La liste des préjudices indemnisés par la GAV !

Le contrat d’assurance labellisé garantie accidents de la vie (GAV), comme son nom l’indique, intervient directement dans le cadre des accidents de la vie quotidienne. Donc, en cas de décès ou d’incapacité permanente dus à un accident de la vie privée, la GAV pourra indemniser directement l’assuré.

Le préjudice moral et esthétique

Les ayant-droits peuvent être indemniser au titre du préjudice moral suite à un incident ayant entraîné le décès d’un proche, par exemple un accident de la route, agression, accident médical, et beaucoup d’autres. Qui plus est, cette indemnisation peut également s’appliquer en cas de souffrance morale par les proches de la victime suite au décès ou à la dégradation de l’état de santé de celle-ci. Par ailleurs, l’indemnisation est destinée aux personnes les plus proches de la victime : conjoint, parents, enfants, frères et sœurs…  Dès lors qu’un accident corporel à provoqué des cicatrices, disgrâces et déformations, la victime peut être indemnisée au titre du préjudice esthétiques. À vrai dire, ce préjudice est évalué sur une échelle de 0 à 7 selon le degré des dommages corporels infligés à la victime. Donc, plus le préjudice est conséquent, plus l’indemnisation sera importante.

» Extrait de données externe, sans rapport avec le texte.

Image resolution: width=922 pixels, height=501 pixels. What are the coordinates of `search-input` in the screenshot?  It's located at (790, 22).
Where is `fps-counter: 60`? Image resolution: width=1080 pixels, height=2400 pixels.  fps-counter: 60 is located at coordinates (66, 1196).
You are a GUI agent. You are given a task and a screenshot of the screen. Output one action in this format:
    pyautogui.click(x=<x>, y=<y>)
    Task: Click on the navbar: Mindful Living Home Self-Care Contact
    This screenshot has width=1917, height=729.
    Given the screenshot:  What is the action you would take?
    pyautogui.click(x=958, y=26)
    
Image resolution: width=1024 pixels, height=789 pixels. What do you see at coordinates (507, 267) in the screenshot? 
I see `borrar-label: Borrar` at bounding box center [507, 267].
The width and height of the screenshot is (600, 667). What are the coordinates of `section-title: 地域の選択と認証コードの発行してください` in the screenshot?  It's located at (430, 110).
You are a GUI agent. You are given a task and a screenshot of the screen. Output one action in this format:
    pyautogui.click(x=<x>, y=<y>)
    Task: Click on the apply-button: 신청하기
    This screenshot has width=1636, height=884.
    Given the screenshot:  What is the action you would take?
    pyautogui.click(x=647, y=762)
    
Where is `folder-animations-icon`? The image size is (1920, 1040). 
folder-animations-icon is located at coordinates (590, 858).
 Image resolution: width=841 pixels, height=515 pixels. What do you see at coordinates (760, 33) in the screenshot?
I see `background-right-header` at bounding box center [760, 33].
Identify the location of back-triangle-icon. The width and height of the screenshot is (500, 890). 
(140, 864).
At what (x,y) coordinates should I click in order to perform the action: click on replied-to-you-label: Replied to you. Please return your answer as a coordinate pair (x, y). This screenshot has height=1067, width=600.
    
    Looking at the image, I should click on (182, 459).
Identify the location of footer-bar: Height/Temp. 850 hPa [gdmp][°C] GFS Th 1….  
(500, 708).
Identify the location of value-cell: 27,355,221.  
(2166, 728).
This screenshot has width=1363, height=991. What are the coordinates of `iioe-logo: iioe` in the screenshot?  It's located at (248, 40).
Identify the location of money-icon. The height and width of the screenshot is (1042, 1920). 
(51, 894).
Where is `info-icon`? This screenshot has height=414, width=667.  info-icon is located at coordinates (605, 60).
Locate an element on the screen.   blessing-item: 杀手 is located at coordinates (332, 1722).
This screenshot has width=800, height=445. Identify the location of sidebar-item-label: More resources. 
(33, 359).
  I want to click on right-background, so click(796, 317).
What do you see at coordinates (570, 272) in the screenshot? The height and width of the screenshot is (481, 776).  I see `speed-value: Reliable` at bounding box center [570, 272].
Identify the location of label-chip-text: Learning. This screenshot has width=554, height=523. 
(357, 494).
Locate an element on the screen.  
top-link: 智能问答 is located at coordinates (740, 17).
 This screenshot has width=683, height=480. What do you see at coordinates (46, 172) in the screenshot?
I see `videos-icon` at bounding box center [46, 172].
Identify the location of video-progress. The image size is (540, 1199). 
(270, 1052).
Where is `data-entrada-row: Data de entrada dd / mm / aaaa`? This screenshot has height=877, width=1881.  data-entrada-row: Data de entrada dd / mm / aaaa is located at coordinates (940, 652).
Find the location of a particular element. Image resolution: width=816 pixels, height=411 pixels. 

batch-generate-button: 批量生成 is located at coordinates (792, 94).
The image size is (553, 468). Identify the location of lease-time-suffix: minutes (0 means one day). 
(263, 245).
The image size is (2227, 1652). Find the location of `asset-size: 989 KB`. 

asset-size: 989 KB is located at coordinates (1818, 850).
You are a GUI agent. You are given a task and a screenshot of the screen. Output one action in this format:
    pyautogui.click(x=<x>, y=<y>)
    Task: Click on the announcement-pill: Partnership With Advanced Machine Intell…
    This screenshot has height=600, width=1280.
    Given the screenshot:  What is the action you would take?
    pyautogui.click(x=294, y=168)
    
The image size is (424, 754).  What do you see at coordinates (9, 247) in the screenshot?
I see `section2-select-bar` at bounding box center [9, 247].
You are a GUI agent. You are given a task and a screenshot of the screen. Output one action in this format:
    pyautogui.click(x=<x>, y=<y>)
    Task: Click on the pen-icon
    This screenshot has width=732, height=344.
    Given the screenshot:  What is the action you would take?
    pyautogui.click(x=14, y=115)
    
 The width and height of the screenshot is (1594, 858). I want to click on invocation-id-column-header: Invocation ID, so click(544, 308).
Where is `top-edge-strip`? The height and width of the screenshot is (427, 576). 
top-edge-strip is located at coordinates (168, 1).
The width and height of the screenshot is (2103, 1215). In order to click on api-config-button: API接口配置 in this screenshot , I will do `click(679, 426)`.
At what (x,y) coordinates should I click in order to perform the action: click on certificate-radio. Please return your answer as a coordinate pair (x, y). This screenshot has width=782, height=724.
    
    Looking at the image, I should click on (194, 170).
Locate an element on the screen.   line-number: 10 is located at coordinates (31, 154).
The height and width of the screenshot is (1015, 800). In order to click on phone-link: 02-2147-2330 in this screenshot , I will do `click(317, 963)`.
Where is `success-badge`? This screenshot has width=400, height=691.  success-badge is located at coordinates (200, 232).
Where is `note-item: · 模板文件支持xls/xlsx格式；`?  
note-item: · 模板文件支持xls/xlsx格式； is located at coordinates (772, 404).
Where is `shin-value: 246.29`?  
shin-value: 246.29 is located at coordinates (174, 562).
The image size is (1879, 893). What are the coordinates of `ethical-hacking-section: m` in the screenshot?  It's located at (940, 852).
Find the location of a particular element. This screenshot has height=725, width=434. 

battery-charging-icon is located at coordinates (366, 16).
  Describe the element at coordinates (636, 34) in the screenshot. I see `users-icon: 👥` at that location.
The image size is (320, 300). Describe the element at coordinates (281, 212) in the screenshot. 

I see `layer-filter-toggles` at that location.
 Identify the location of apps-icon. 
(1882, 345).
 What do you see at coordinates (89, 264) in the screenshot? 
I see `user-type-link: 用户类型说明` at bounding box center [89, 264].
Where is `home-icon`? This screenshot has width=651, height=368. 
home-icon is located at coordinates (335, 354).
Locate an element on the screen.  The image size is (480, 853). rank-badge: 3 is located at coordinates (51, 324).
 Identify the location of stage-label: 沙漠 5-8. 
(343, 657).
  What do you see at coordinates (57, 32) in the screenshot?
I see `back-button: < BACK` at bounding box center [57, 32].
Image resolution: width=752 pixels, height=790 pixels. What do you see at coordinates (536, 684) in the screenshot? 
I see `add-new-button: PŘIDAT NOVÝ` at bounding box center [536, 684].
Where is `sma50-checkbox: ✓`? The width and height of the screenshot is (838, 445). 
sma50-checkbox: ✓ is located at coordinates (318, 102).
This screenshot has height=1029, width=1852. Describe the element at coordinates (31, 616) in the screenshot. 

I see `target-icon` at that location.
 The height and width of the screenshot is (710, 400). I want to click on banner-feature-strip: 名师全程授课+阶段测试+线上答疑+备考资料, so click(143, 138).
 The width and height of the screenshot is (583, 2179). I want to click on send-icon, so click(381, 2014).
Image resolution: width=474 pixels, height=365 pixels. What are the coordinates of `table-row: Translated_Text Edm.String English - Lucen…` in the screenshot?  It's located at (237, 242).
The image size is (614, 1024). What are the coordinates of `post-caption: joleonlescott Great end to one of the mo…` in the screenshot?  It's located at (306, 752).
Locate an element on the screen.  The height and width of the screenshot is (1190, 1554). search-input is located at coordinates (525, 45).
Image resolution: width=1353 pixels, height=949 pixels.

Le préjudice économique des proches

Suite à un accident corporel ayant provoqué le décès de la victime, les proches de celle-ci deviendront eux même victimes du préjudice économique. Qui dit préjudice économique des proches, dit perte financière liée directement aux décès. L’indemnisation est dans ce cas calculée en fonction du revenu annuel du foyer avant et après le décès de la victime. En guise d’exemple, si la personne P à perdu son conjoint alors que tous les deux sont des travailleurs. La personne P a donc un salaire en moins dans le foyer alors que ses charges communes restent les mêmes : loyer, électricité… La personne P sera indemnisée afin que celle-ci puisse maintenir le même rythme de vie qu’avant la perte de son conjoint, et ce pour le restant de sa vie.

Le préjudice d’agrément, pretium doloris et déficit fonctionnel permanent

Sera indemnisée au titre de de préjudice d’agrément toute personne n’ayant plus gout à la vie suite à une incapacité de se livrer à des activités normales d’agréments : aller au cinéma, sortir entre amis, faire du sport… Quant au pretium doloris, il est évalué par un médecin professionnel afin de déterminer les souffrances endurées (souffrances physiques et psychiques et les troublées qui y sont liés) à partir des éléments inscrits dans le dossier médical de la victime. D’autre part, le déficit fonctionnel permanent DFP est aussi évalué par un médecin expert sur une échelle de 0 à 100. Le DFP, d’une manière générale, correspond au poste de préjudice qui vise à indemniser l’invalidité permanente de la victime.